Par un jugement n° 2204713 du 24 juin 2022, le magistrat désigné par la présidente du tribunal administratif de Lyon a rejeté sa demande.
Procédure devant la cour
Par une requête, enregistrée le 26 juillet 2022, M. B..., représenté par Me Remedem, demande à la cour :
1°) d'annuler ce jugement du magistrat désigné du tribunal administratif de Lyon du 24 juin 2022 ;
2°) d'annuler l'arrêté du 20 juin 2022 par lequel le préfet du Puy-de-Dôme lui a fait obligation de quitter le territoire français sans délai de départ volontaire, a fixé le pays à destination duquel il est susceptible d'être reconduit d'office, et lui a opposé une interdiction de retour sur le territoire français d'une durée de deux ans ;
3°) d'enjoindre au préfet du Puy-de-Dôme de procéder au réexamen de sa situation dans un délai d'un mois et dans l'attente, de lui délivrer une autorisation provisoire de séjour l'autorisant à travailler, sous astreinte de 100 euros par jour de retard à compter de la notification de l'arrêt à intervenir ;
4°) de mettre à la charge de l'Etat une somme de 2 000 euros au titre des dispositions de l'article L. 761-1 du code de justice administrative et de l'article 37 de la loi du 10 juillet 1991.
Il soutient que :
l'obligation de quitter le territoire français :
- est illégale en raison de l'illégalité du refus de séjour dès lors que le préfet aurait dû saisir la commission du titre de séjour de sa situation, que ce refus méconnaît l'article L. 435-1 du code de l'entrée et du séjour des étrangers et du droit d'asile, et que le préfet, en n'exerçant pas son pouvoir de régularisation, a méconnu l'étendue de sa compétence ;
- méconnaît les stipulations de l'article 8 de la convention européenne de sauvegarde des droits de l'homme et des libertés fondamentales, et est entachée d'une erreur manifeste d'appréciation au regard de sa situation personnelle et familiale ;
- méconnaît les dispositions de l'article L. 611-1 du code de l'entrée et du séjour des étrangers et du droit d'asile ;
- méconnaît les dispositions de l'article L. 611-3 du même code ;
la décision fixant le pays de destination :
- est entachée d'un défaut d'examen de sa situation ;
- méconnaît l'article 3 de la convention européenne de sauvegarde des droits de l'homme et des libertés fondamentales ;
- la décision de refus de délai de départ volontaire est entachée d'une erreur de fait dès lors que l'autorité administrative a estimé à tort qu'il ne présentait aucune garantie de représentation suffisante ;
la décision d'interdiction de retour :
- est illégale en raison de l'illégalité de la décision portant éloignement ;
- est insuffisamment motivée ;
- a été prise en violation des articles L. 612-6 et suivants du code de l'entrée et du séjour des étrangers et du droit d'asile ;
- est entachée d'une erreur d'appréciation.

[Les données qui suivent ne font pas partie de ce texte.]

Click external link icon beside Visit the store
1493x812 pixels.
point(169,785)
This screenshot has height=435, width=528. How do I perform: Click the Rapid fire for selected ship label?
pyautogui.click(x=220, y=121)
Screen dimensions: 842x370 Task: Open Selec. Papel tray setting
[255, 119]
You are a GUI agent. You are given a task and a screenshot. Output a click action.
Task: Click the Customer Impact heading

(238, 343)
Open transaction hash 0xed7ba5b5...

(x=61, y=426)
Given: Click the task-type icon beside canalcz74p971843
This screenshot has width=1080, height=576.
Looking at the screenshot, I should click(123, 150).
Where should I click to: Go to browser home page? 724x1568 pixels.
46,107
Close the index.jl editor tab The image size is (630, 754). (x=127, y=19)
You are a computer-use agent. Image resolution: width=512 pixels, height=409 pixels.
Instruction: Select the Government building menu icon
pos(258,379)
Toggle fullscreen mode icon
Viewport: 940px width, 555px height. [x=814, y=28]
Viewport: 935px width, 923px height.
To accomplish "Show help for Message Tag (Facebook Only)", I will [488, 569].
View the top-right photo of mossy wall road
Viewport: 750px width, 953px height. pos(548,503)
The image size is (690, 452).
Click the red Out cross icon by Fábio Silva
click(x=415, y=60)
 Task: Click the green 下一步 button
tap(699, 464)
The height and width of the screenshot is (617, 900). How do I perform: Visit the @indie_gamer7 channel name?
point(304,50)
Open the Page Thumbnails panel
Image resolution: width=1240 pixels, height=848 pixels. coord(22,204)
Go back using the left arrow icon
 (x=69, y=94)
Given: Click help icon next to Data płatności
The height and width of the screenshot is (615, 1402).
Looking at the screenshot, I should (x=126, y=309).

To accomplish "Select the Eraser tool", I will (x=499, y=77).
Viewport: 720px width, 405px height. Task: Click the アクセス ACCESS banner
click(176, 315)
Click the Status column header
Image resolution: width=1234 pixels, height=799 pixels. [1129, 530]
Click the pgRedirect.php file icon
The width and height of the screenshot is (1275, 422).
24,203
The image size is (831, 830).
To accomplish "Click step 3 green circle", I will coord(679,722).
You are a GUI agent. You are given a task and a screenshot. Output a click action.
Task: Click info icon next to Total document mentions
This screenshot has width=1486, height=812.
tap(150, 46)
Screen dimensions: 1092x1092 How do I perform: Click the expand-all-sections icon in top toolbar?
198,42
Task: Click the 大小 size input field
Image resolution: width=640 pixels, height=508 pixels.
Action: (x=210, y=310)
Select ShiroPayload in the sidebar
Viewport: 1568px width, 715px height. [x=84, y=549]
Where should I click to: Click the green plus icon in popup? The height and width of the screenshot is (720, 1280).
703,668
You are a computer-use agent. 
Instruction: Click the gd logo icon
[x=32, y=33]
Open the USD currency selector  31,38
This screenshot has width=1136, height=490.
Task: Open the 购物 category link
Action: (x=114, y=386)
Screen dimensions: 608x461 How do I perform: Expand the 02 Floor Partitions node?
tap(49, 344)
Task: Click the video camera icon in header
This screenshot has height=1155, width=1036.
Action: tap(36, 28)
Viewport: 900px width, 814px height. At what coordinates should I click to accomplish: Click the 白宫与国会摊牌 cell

Le préfet du Puy-de-Dôme, auquel la requête a été communiquée, n'a pas produit de mémoire.
Vu les autres pièces du dossier.
Vu :
- la convention européenne de sauvegarde des droits de l'homme et des libertés fondamentales du 4 novembre 1950 ;
- l'accord franco-tunisien du 17 mars 1988 modifié, en matière de séjour et de travail ;
- la loi n° 91-647 du 10 juillet 1991 ;
- le code de justice administrative.
Le président de la formation de jugement a dispensé le rapporteur public, sur sa proposition, de prononcer des conclusions à l'audience.
Les parties ayant été régulièrement averties du jour de l'audience.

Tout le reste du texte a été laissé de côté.